The mandate states that BlackRock’s Financial Markets Advisory (FMA) arm will advise the European Union on how it can use environmental, social and governance-related (ESG) factors in the prudential supervision and regulatory risk analyses.

BlackRock is reported to have beaten eight other unnamed bidders to the contract for the study, for which the commission will pay €280,000. The European Commission has said BlackRock’s proposal was the most competitive proposal "both technically and financially."

But the decision has drawn condemnation from over 30 members of the European Parliament (MEPs), who outlined several concerns over conflicts of interest in a joint letter to the commission on 17 April. 

BlackRock is one of the three largest investors in each of the world’s eight largest oil companies, and one of the 10 largest investors in the 12 most systemically important global banks, which the MEPs highlighted as an ethical concern.

“Decisions made by European banking regulators on ESG issues could have significant financial effects on the companies that BlackRock funds are invested in,” explained the letter, which was written by France’s Damien Carême, a member of the Green Party.

“Blackrock may obviously seek to protect the industrial sector in which it invests heavily by influencing the decision-making in favour of softer environmental rules,” it continued.

In an email dated 24 April, Carême told GBRR that the MEPs are still waiting for a response from the European Commission. “I hope that, considering the seriousness of the conflict of interest at stake, the commission will reply to us within a week,” he said.

A commission spokesperson said in a statement that Blackrock's study will be "one of the many reports and consultations" that will inform the Commission’s policy on sustainable finance.

BlackRock established its FMA arm during the financial crisis in 2008 and has advised governments, central banks, and financial institutions. Its services include sustainability and climate risk advisory as well as capital markets and transaction support. Global head Charles Hatami oversees the 225-strong operation.

Addressing the concerns laid out in the letter, a spokesperson for BlackRock reaffirmed to GBRR in an email statement that its FMA arm is a distinct business within the firm. “It has established policies and procedures to safeguard the sensitive nature of our client information, and operates behind a stringent information barrier,” they said.

The spokesperson also reaffirmed that since its inception, the FMA’s information barriers have been reviewed and audited by some of the world’s largest and most sophisticated official institutions.

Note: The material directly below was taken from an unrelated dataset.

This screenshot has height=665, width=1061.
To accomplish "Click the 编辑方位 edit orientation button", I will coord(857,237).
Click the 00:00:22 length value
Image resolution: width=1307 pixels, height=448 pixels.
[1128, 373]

“BlackRock is strongly supportive of the Commission’s overall aims of integrating sustainability firmly in the financial system. As such, we are honoured that FMA has been selected to perform an analysis to inform the European Commission’s action plan for sustainable finance,” the statement concluded.

The European Commission did not respond to GBRR’s request for comment.

The commission adopted an action plan for sustainable finance in March 2018 as part of a strategy to integrate ESG considerations into its financial policy framework.

Daniel Nevzat, of Norton Rose Fulbright’s government relations and public policy practice in London, says that treating ESG issues as financial risks will likely be incorporated into prudential framework in the UK, with the Capital Requirements Regulation being one area.

“The Prudential Regulation Authority already expects banks to take these factors into account - it is no longer an ethical issue financial entities can choose whether or not to consider,” says Nevzat.

Speaking on condition of anonymity, a lawyer at London-based firm tells GBRR clients need to accept this new reality.

“The impression I have is that if banks don’t begin to take these ESG issues seriously, there is potential for a full range of supervisory tools to be used, including enforcement actions,” they say. “I expect further regulatory change, there could be lots of binding law to force companies to implement this into their operations.”

Nevzat says that the ESG framework has focused heavily on climate change risk, while social aspects have been somewhat overlooked. “The coronavirus crisis will likely bring other social issues to fore – unemployment is the obvious one at the moment,” he tells GBRR.

The three European Supervisory Authorities (EBA, EIOPA and ESMA) published a consultation paper on 23 April, which seeks input on proposed ESG disclosure standards for financial market participants, advisers and products.

The newly proposed standards have been developed under the EU Regulation on sustainability-related disclosures in the financial services sector (SFDR), which intends to increase protection for end-investors.